Orientierungssatz

Zum Begriff "Unterhalt zur Zeit seines Todes".

 

Normenkette

RVO § 1265 S. 1 Fassung: 1957-02-23

 

Tenor

Die Revision der Klägerin gegen das Urteil des Landessozialgerichts Nordrhein-Westfalen vom 20. Dezember 1960 wird zurückgewiesen.

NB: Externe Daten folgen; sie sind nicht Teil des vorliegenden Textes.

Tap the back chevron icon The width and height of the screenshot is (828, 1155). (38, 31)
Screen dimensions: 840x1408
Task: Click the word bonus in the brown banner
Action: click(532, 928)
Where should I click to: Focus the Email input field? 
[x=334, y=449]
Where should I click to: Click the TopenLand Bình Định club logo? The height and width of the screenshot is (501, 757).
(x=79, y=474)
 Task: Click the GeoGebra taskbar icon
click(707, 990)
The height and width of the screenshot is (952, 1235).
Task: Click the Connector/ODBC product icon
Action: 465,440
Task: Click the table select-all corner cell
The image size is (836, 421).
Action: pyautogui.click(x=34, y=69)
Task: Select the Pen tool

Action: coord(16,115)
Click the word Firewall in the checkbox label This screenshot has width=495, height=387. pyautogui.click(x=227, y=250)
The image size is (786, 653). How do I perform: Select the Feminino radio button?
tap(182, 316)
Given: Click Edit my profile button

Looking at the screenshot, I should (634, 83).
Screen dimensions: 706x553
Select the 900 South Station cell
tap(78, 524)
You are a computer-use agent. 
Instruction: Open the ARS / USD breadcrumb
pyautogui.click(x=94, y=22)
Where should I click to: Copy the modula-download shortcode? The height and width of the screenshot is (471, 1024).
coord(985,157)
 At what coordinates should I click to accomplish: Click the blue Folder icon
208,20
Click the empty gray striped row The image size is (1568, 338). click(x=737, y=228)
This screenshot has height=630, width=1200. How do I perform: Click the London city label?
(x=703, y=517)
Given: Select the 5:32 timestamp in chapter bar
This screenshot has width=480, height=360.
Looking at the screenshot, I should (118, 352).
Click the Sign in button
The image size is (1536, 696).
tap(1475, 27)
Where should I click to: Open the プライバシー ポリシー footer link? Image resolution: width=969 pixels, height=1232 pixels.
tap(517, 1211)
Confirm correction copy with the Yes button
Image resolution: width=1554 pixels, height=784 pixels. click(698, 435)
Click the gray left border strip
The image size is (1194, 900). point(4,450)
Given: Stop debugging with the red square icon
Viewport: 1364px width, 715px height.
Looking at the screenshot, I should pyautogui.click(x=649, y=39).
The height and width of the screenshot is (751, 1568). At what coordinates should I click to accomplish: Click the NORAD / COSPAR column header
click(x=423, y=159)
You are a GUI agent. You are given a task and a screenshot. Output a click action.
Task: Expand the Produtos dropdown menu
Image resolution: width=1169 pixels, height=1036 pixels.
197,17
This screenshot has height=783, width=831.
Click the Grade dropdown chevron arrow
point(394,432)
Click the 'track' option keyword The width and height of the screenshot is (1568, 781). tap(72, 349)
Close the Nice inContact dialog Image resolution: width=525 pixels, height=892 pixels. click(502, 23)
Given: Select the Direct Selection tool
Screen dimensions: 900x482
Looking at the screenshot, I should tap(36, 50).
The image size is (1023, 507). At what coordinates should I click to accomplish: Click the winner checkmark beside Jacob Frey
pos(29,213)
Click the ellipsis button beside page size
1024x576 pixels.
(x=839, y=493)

Außergerichtliche Kosten sind nicht zu erstatten.

Von Rechts wegen.

 

Gründe

I.

Die Ehe der ... 1891 geborenen Klägerin ist seit dem 21. Mai 1935 aus alleinigem Verschulden des Ehemannes, des 1883 geborenen Bergmanns Heinrich J H, geschieden. Das Amtsgericht Lünen hat den genannten Versicherten am 9. Juni 1938 rechtskräftig verurteilt, der Klägerin ab 1. Juni 1938 eine monatliche Unterhaltsrente von 15,- RM zu zahlen; der Entscheidung wurde ein Netto-Arbeitsverdienst des Versicherten in Höhe von 115,- RM monatlich zugrunde gelegt. Dasselbe Gericht verurteilte den Versicherten am 22. September 1938, an seine bei der Mutter wohnenden minderjährigen ehelichen Kinder Hildegard, geboren am 1. Februar 1927, und Karl, geboren am 5. September 1928, eine monatliche Unterhaltsrente von je 15,- RM zu zahlen, wobei das Gericht von einem Nettoverdienst des Versicherten von monatlich 130,- RM ausging. Der Versicherte ist am 21. Oktober 1945 gestorben.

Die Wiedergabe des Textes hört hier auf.